For fastq file, .letter_annotations['phred_quality']
will give you the quality score of each base in your sequence.
For example:
@M02339:45:000000000-A8L62:1:1101:14225:1785 1:N:0:5
GTTAGCACCCGATGTCTGTCTCCCGTGATTGCACTCTTCGGTATTCGGAGTTTGCTATGGCGGGGGAATCTGCAATAGACCCCCCAACCATGACAGGGCTCTACCCCCGAAGGGGAGACACGAGGCACTACCTAAATAG
+
CCCDCFFFCCCCGGGGGGGGGGHHGHGGHHHHHHHHHHHHGGHGHHHHGGGHHHHHHHHHHGGEG//EG3B44FG433FGHHGGGG/<A=?DDFGF///=/?11FGHG->-@D.@.-..:/.-:@@CF/0:FFFFG0;:
It gave (output formatted, folded and highlight added by @Ram for easy eyeballing):
[34, 34, 34, 35, 34, 37, 37, 37, 34, 34, 34, 34, 38, 38, 38, 38,
38, 38, 38, 38, 38, 38, 39, 39, 38, 39, 38, 38, 39, 39, 39, 39,
39, 39, 39, 39, 39, 39, 39, 39, 38, 38, 39, 38, 39, 39, 39, 39,
38, 38, 38, 39, 39, 39, 39, 39, 39, 39, 39, 39, 39, 38, 38, 36,
38, 14, 14, 36, 38, 18, 33, 19, 19, 37, 38, 19, 18, 18, #trim starting at this 19,18,18 triplet
37, 38, 39, 39, 38, 38, 38, 38, 14, 27, 32, 28, 30, 35, 35, 37,
38, 37, 14, 14, 14, 28, 14, 30, 16, 16, 37, 38, 39, 38, 12, 29,
12, 31, 35, 13, 31, 13, 12, 13, 13, 25, 14, 13, 12, 25, 31, 31,
34, 37, 14, 15, 25, 37, 37, 37, 37, 38, 15, 26, 25]
I intend to trim the sequence from 3 consecutive Q<20 bases.
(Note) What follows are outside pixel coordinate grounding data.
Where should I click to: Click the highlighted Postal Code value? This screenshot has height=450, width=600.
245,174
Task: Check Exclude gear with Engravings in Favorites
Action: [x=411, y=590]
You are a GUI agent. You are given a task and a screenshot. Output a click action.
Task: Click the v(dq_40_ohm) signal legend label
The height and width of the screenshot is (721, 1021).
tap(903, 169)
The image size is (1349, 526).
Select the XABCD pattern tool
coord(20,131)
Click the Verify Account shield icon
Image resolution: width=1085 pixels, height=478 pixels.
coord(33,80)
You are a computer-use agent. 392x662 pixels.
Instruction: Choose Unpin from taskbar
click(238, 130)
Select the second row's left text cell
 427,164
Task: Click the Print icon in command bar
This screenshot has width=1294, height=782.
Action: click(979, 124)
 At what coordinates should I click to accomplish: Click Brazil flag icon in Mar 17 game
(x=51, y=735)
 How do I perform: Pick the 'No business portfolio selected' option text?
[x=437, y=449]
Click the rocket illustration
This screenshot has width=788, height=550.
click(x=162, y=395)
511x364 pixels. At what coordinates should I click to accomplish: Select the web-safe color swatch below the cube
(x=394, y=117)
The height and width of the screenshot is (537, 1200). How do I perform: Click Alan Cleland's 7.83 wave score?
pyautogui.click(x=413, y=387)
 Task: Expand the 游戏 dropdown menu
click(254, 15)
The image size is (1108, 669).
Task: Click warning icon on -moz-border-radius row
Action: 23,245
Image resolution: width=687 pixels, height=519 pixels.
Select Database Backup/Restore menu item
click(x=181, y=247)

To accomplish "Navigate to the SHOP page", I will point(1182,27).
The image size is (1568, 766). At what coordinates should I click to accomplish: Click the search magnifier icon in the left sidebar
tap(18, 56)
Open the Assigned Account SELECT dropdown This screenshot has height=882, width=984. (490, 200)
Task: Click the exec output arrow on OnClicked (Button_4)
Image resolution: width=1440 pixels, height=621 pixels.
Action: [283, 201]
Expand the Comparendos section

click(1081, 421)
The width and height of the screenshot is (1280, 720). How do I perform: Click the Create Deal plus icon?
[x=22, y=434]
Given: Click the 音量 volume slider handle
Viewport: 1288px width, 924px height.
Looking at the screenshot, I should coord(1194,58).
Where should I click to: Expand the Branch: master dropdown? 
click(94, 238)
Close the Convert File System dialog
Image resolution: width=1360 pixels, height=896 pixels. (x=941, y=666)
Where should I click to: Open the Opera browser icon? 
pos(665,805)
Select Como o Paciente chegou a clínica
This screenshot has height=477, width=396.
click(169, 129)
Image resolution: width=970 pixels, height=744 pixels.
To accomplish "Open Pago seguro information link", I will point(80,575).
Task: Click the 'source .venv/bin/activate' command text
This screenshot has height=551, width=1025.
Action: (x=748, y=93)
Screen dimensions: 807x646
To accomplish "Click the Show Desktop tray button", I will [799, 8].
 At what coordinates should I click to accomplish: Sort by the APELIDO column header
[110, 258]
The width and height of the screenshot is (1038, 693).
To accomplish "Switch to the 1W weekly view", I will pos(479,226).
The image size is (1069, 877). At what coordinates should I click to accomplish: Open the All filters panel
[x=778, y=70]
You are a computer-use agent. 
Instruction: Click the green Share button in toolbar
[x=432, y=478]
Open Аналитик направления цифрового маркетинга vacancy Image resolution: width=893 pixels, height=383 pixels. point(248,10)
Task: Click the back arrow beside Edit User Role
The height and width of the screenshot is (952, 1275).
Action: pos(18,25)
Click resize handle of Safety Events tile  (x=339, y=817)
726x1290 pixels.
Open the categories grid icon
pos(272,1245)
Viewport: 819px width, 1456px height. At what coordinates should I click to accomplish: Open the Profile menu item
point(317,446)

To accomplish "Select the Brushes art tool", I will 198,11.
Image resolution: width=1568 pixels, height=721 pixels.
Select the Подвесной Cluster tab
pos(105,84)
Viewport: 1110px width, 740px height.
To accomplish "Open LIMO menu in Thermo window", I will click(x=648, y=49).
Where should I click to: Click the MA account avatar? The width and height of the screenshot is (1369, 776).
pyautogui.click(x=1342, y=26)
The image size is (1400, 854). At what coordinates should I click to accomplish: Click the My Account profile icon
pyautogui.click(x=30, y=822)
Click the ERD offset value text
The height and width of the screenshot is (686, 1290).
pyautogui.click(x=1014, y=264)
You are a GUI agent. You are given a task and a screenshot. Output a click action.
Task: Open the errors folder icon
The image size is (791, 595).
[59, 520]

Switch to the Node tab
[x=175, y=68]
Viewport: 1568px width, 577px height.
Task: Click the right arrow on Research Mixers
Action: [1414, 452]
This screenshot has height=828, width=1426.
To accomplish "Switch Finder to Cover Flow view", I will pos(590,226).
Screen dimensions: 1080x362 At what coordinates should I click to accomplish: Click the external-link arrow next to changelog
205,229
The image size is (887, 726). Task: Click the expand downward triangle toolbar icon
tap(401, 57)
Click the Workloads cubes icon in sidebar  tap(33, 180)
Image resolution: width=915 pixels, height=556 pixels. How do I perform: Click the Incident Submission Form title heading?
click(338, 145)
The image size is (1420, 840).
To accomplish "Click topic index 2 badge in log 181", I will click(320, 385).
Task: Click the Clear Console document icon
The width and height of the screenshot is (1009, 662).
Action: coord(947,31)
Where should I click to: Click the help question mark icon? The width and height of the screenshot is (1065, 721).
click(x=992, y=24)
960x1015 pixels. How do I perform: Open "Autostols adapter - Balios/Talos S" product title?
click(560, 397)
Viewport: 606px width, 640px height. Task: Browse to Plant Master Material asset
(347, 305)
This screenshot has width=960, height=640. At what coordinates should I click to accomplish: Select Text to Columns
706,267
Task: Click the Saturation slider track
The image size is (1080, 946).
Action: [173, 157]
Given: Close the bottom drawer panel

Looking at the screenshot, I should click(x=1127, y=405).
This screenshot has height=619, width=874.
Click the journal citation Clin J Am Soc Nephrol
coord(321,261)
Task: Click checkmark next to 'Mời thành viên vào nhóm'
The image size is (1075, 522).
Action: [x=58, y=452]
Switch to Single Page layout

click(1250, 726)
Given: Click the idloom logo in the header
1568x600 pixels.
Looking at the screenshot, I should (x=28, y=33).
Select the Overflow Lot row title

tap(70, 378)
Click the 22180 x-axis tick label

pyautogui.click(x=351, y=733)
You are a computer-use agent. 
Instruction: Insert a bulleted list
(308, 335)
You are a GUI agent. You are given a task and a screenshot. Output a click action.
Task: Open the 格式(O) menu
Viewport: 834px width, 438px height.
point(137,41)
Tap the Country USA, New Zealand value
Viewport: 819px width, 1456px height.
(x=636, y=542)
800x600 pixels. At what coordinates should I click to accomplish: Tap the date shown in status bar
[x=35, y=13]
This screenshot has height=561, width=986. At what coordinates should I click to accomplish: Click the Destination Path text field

How do I write the biopython program?
Thanks
pl: What I want to do is to keep the sequence part with high scores [34, 34, 34, 35, 34, 37, 37, 37, 34, 34, 34, 34, 38, 38, 38, 38, 38, 38, 38, 38, 38, 38, 39, 39, 38, 39, 38, 38, 39, 39, 39, 39, 39, 39, 39, 39, 39, 39, 39, 39, 38, 38, 39, 38, 39, 39, 39, 39, 38, 38, 38, 39, 39, 39, 39, 39, 39, 39, 39, 39, 39, 38, 38, 36, 38, 14, 14, 36, 38, 18, 33, 19, 19, 37, 38] and delete the rest part.